Records to use below:
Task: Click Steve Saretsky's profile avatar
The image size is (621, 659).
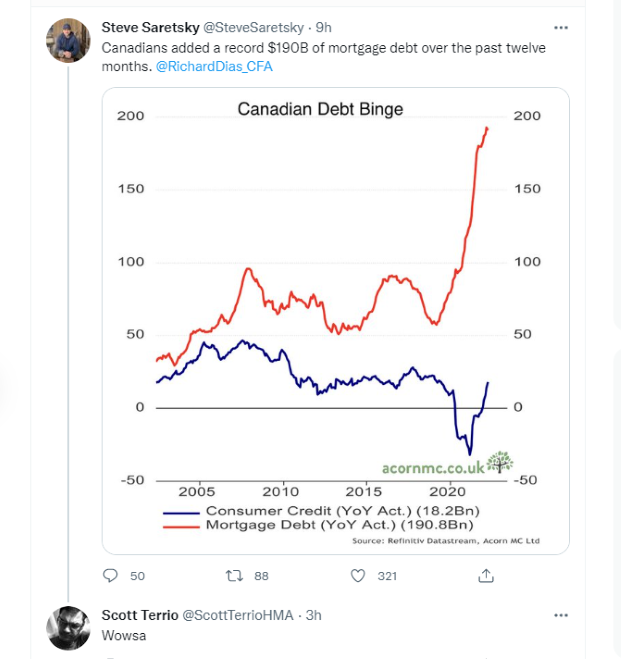Action: [68, 40]
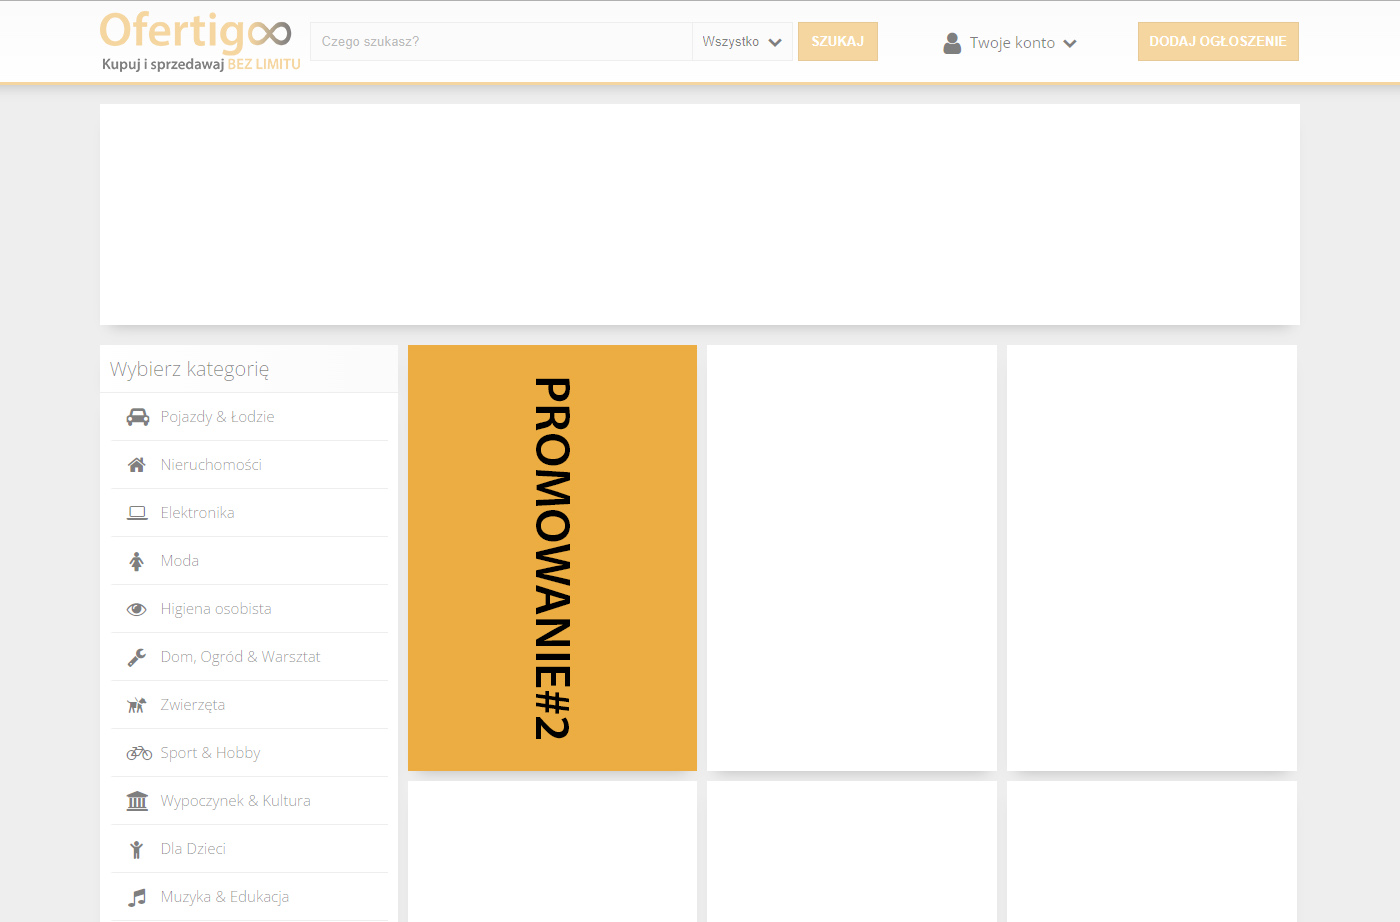This screenshot has width=1400, height=922.
Task: Click the music note icon for Muzyka & Edukacja
Action: click(137, 897)
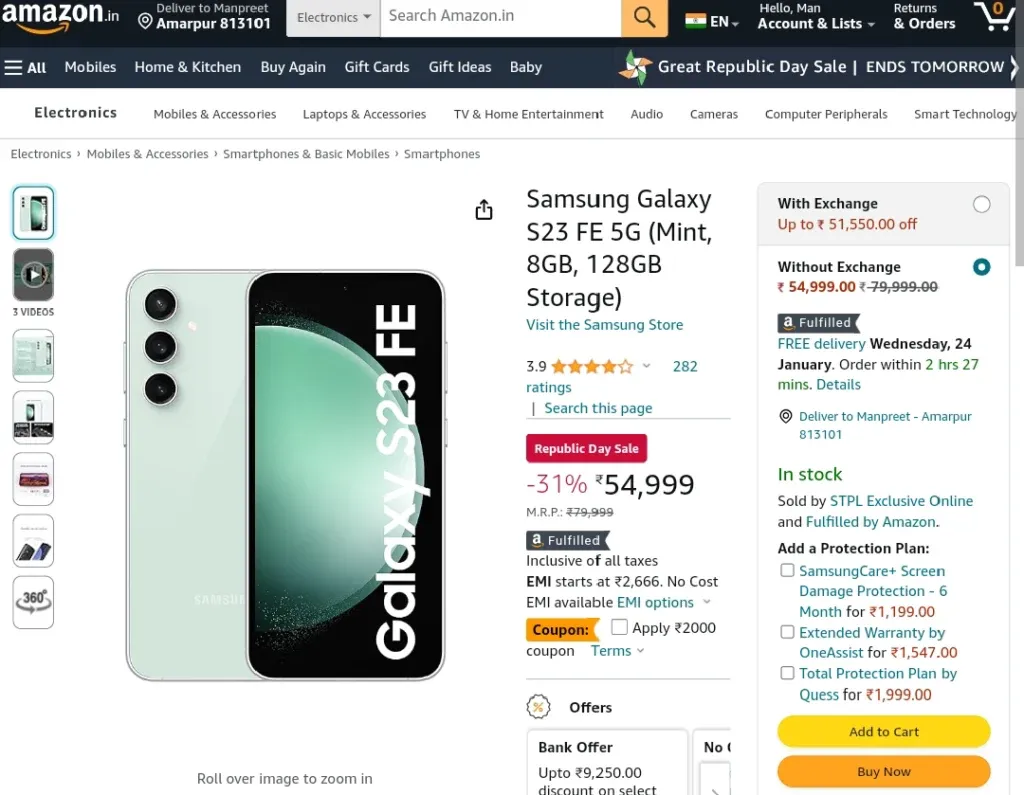
Task: Click the delivery location pin in header
Action: tap(145, 22)
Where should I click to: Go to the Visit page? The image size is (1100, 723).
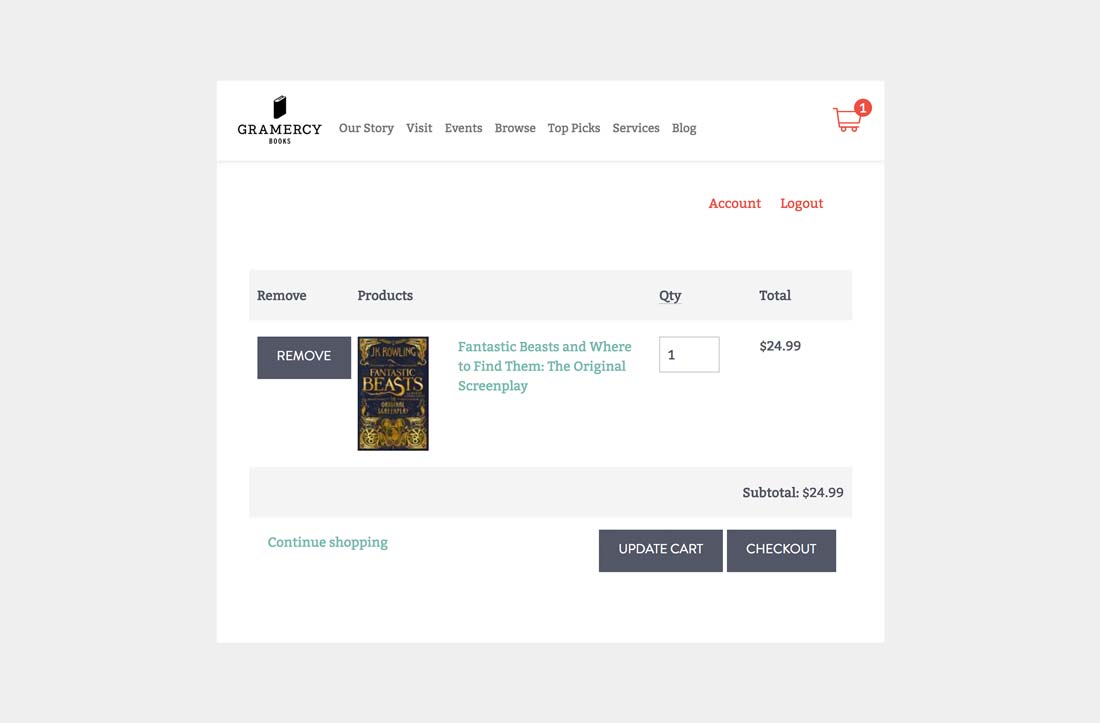click(x=419, y=128)
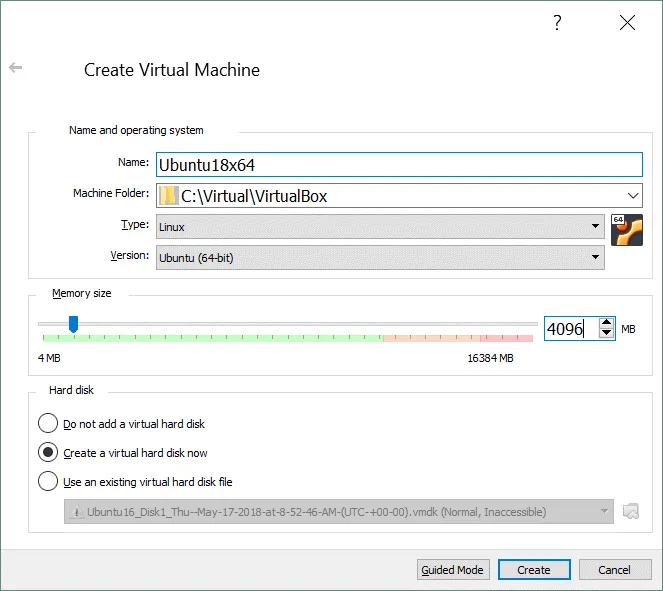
End of Records to use.
Copy out only the lines beginning at the line with "The image size is (621, 659)." and ending at the last line of the entries. Keep them exact; drop pictures.

The image size is (621, 659).
Action: [68, 40]
This screenshot has width=1400, height=922.
Task: Click the music note icon for Muzyka & Edukacja
Action: click(137, 897)
Task: Click the delivery location pin in header
Action: tap(145, 22)
Where should I click to: Go to the Visit page? The image size is (1100, 723).
click(x=419, y=128)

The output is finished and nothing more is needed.